Scott Mosher’s in the Core Commercial spotlight this month
Meet Scott Mosher, operations manager and one of the owners of Mosher & Associates, with four locations in Wisconsin. He’s in the Core Commercial spotlight this month, as one of our key producers for Arrowhead Advantage BOP and Advantage Package.
“What differentiates us from our peers? I like to think that we truly care about our clients,” Mosher said. “We focus on our communities and don’t run all over the state looking for the big payday in some other town. We do business in other cities, but that’s almost entirely a direct result of referrals and word of mouth. We take pride in insuring the local businesses that in turn take care of so many others in our communities.”
Like many other insurance agents, Mosher didn’t start out in this industry. After pursuing his master’s degree, he became a teacher for seven years. He left teaching to become a financial advisor, picking up certificates in Business Continuation and other areas of business management, and earning his Certified Family Business Specialist designation. In 2012 he joined the agency now known as Mosher & Associates.
We chatted with Mosher recently, learning about his successes and his thoughts on Arrowhead’s small-to-medium business insurance program, leading to his Core Commercial spotlight.
Learn more about the Core Commercial Program.
What made you decide to choose Arrowhead’s Core Commercial over other commercial programs?
We are a relationship agency, not just with our clients, but with our carriers as well. I learned about QBE moving this program to Arrowhead primarily from our marketing rep, David Kirby. Prior to that change QBE has been part of our agency for years, back when it was General Casualty.
We decided to give Arrowhead a chance because we appreciated Dave Kirby’s and Rich Dern’s honesty and their commitment to build a relationship with us. Arrowhead has a very good insurance product, but so do all our carriers. For us, it is more about feeling comfortable with the carrier and the people who represent it.
What about this program makes it an easy sell for you?
The program is easy to sell because everything is packaged together specifically for our clients. The platform is also easy to use. It is an easier sell when we can go back to our client with a packaged product designed specifically for their industry.
What are typical objections you hear, and how do you overcome them?
The most typical objection is price. We will never underinsure someone just to bring the premium down, so sometimes we need to explain why we are increasing limits or adding coverages. Oftentimes, educating the client on why they need certain coverages is enough for them to overcome the increase in cost.
What misconceptions do clients often have about your job?
Clients often have the misconception that all insurance is the same and it’s all a price game. I think television commercials have caused this. People are bombarded with “name your price” or “save 15 percent.” We try to sell quality; that can take awhile for clients to get their hands around when it’s the opposite of what’s advertised.
What personal tips and shortcuts have made your job easier?
Be honest and be genuine. Insurance agents often have a stigma for being sleazy salespeople, so it surprises people when you show that you actually care about them and not just making a sale.
What’s the worst part of the job and how do you deal with it?
The worst part of this job is knowing that there are people insured incorrectly because they trust someone who is either unknowledgeable or doesn’t care enough to do this right.
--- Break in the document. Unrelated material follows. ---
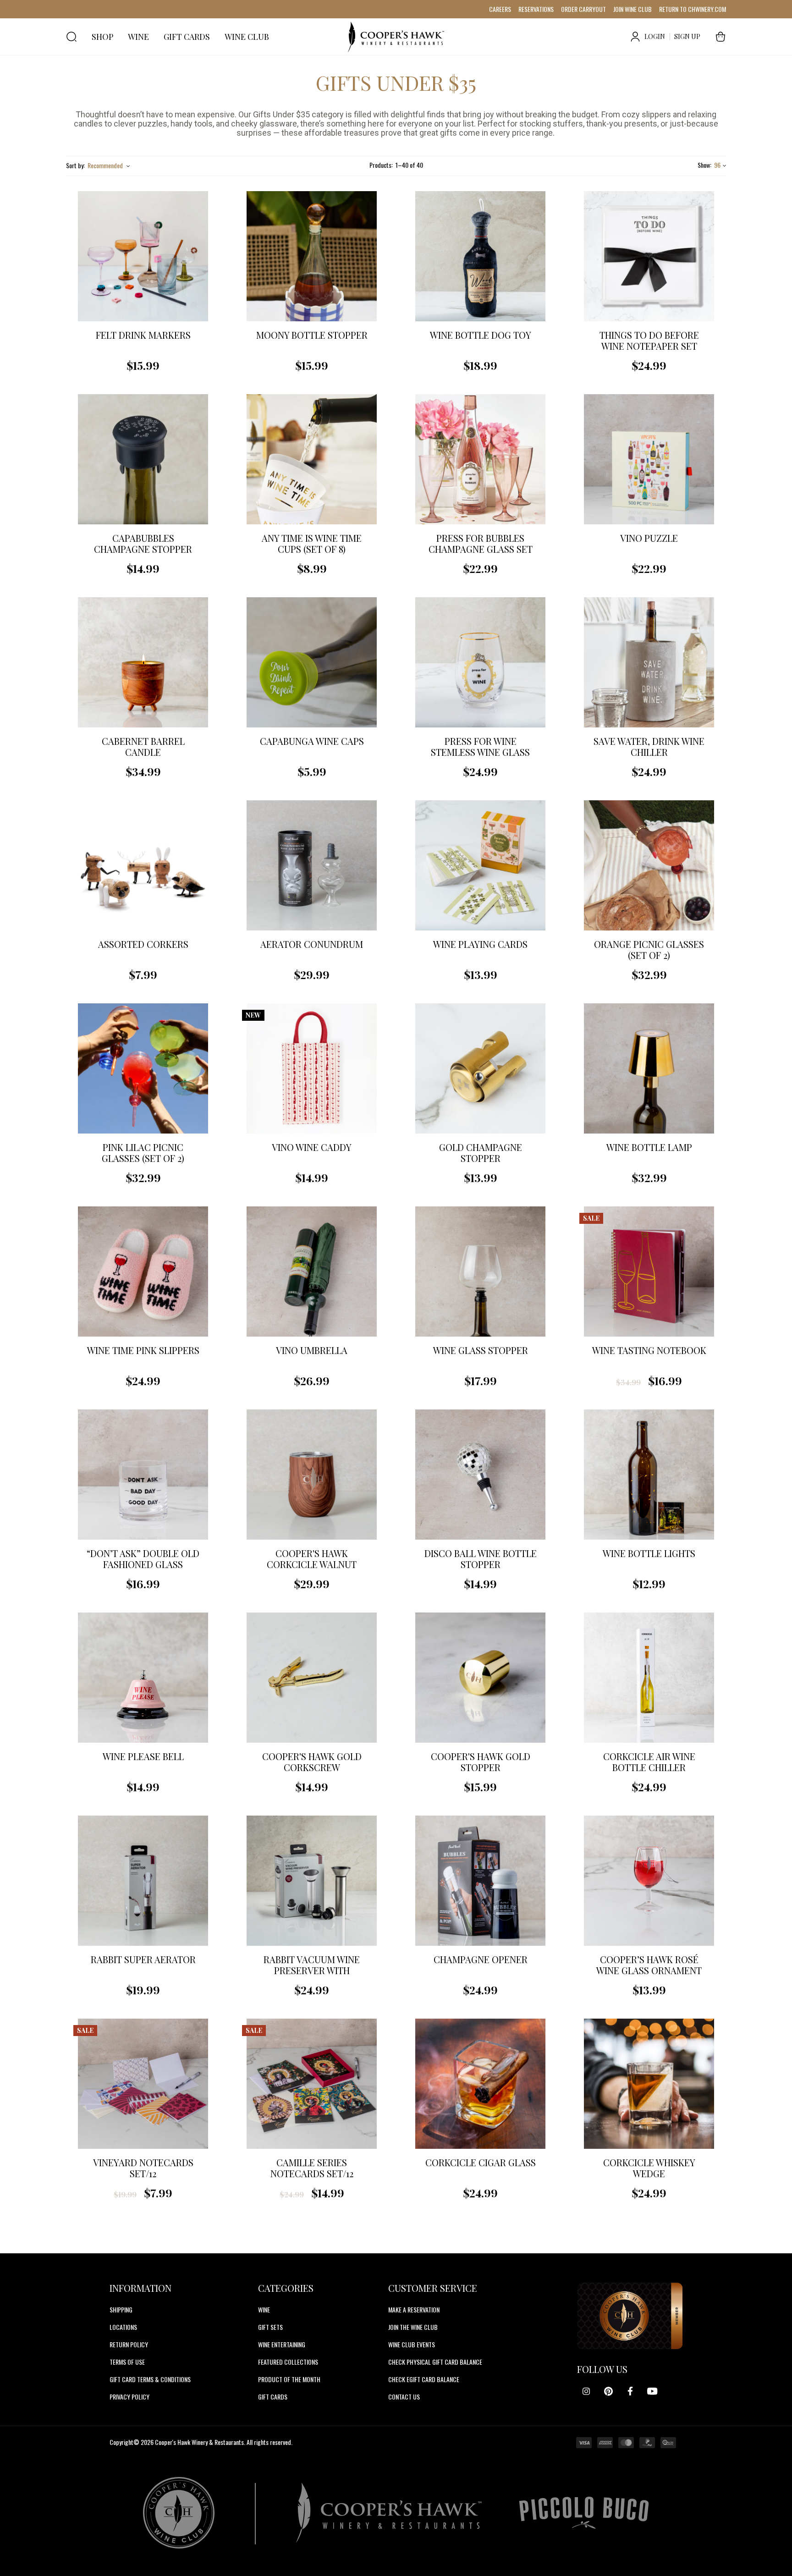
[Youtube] (652, 2391)
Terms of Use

How do I deal with it? By knowing we did our best to educate and allowing the insured to make an informed decision.
What’s the most enjoyable part of the job?
The most enjoyable part of the job is when a claim goes well. It is rewarding to see a client made whole again after something bad happened.
What advice would you give to those aspiring to join your profession?
Get into this profession because you want to help people, and you believe in what you do and what you sell. It can’t be about the money.